Task material -
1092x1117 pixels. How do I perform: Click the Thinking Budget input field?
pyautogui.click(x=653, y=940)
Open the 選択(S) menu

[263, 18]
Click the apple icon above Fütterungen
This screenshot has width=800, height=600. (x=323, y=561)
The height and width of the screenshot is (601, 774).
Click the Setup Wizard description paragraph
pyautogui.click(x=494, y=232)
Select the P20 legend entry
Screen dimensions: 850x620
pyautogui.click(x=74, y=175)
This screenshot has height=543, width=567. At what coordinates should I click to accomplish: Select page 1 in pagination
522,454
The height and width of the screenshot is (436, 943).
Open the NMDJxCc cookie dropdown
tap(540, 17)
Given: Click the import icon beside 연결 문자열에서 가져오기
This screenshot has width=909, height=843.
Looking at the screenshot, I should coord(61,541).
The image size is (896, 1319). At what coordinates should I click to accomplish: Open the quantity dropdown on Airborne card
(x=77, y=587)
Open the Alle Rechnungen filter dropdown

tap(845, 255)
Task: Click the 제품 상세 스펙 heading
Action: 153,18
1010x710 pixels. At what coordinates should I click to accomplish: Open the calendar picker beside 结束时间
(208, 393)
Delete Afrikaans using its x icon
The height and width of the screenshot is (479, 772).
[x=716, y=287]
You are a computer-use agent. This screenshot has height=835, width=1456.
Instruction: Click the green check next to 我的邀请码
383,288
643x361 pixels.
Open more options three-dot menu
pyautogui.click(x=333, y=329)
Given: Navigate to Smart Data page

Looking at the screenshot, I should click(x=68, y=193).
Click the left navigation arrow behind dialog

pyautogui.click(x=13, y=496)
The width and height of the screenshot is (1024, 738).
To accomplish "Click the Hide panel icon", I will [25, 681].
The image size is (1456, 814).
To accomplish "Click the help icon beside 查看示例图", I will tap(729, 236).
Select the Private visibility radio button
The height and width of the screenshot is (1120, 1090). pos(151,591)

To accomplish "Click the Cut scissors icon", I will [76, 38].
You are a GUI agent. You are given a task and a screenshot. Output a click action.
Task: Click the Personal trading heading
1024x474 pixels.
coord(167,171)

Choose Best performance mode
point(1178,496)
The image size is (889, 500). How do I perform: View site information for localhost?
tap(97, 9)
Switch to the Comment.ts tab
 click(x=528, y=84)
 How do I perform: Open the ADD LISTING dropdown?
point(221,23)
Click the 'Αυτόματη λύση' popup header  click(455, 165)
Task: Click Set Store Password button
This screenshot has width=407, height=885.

What needs to be done -
Find the lines above that contain the word "will" and copy each one.

Solved problem -
To accomplish "Click the Hide panel icon", I will [25, 681].
To accomplish "Click the help icon beside 查看示例图", I will tap(729, 236).
To accomplish "Click the Cut scissors icon", I will [76, 38].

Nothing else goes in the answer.